Maintenant il s’agit de faire fissa. Je suis libre, mais le Gros attend, à fond de cale, ligoté comme du saucisson (c’est d’ailleurs cette métaphore qui doit le réconforter en ce moment). Sa pauvre vie se joue à pile ou face. S’il y a le bigophone à bord, tout est fichu. Mais si Padecarburohamamoto ne peut prévenir son chef à distance, j’ai une minuscule chance de pouvoir intervenir. Si je peux disposer d’une petite heure, tout sera O.K. car les flics ont noté mon numéro. La voiture est facilement repérable et j’aurai les archers au panier, ce qui sera une bonne chose une fois que je me trouverai sur le yacht. Mais s’ils intervenaient avant, le temps que je parlemente et que je raconte ma petite histoire et c’en serait fait du Gros.

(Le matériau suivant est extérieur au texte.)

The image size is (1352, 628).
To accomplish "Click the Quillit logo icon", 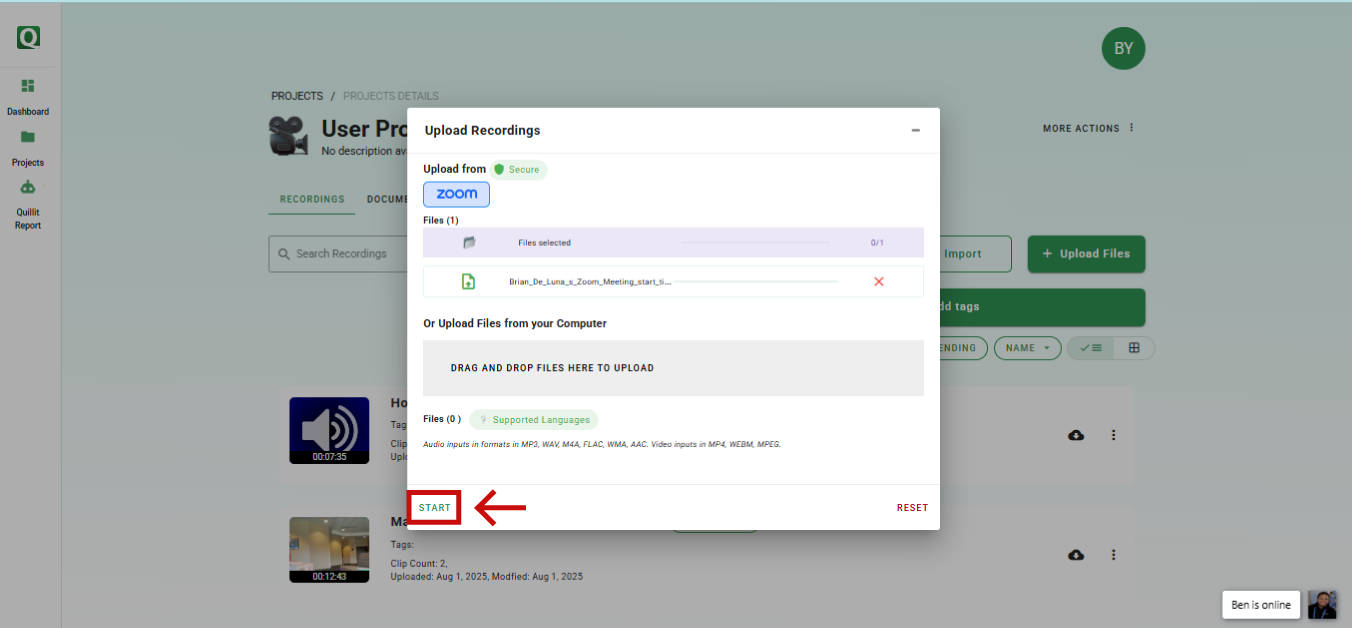I will (x=28, y=38).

Mon merveilleux sens de l’orientation, mon non moins merveilleux sens du volant font qu’en très peu de temps, je me trouve dans le chemin creux qui sent la verveine, le jasmin, le chrysanthème, l’héliotrope, le réséda, la fougère sauvage, l’œillet fané et le lotus roja. Je trace jusqu’à la demeure et je l’atteins à l’instant précis où j’entends carillonner le téléphone.
Ça s’appelle tomber à pic. Nul doute que Pademotosancarburo (ou inversement) ne soit en train de prévenir les gens de la maison pour leur commander de prévenir ceux du yacht que j’aperçois au loin, tache blanche dans l’infini azuréen de la mer, comme dirait une romancière du jury Femina.
J’arrête la tire derrière une haie d’héliconsbasses à fleurs intempestives et je me trotte en direction de l’embarcadère où le canot se balance doucement, comme une mouette légère bercée par le flot (comme écrirait quelqu’un de doué).
Comme j’y parviens, voilà le mataf et un larbin en kimono de toile cirée qui radinent. Je me jette à plat bide derrière une haie de cornemusiers à tiges rampantes. Les deux ouistitis s’annoncent vers le canot dans lequel le marin saute à pieds joints. Le larbin, lui se met à défaire l’amarre. J’attends qu’il ait terminé, ensuite de quoi je saute de ma cachette et je shoote ! Just Fontaine à Stockholm, c’était un unijambiste perclus de rhumatismes à côté de bibi. Le larbin est dégagé en touche et pique une tronche dans la tisane.
Pendant qu’il barbote, je saute dans le canot. Le matelot qui vient de lancer le moteur ne s’est aperçu de rien. Il se redresse et c’est pour se trouver nez à poing avec mes deux livres de cartilages. Il prend un crochet dans le naze, un coup de genou dans ses bijoux de famille et un gauche à la mâchoire. C’est rapide et efficace. Le voilà déguisé en tas de guenilles dans le fond de l’embarcation. Je le palpe et j’ai la joie de découvrir, passé dans sa ceinture, un soufflant à canon long qui pourrait faire du mal à un rhinocéros.
Je chope le feu et je balance le marin dans l’eau pour lui faire recouvrer ses esprits.
Maintenant, à nous la grande bleue ! J’engage la manette des vitesses et le canot fait un saut de trois mètres. Il détale ! Je ferais bien un peu de ski nautique si j’avais des skis, quelqu’un pour piloter le barlu, le temps et un ange gardien à la hauteur pour s’occuper de Béru.
A bord du Hositodihositofé, c’est plein de gnaces qui guettent mon arrivée. Parmi eux, il y a le petit vioque à besicles. J’accoste, mais on ne me lance pas l’échelle de coupée.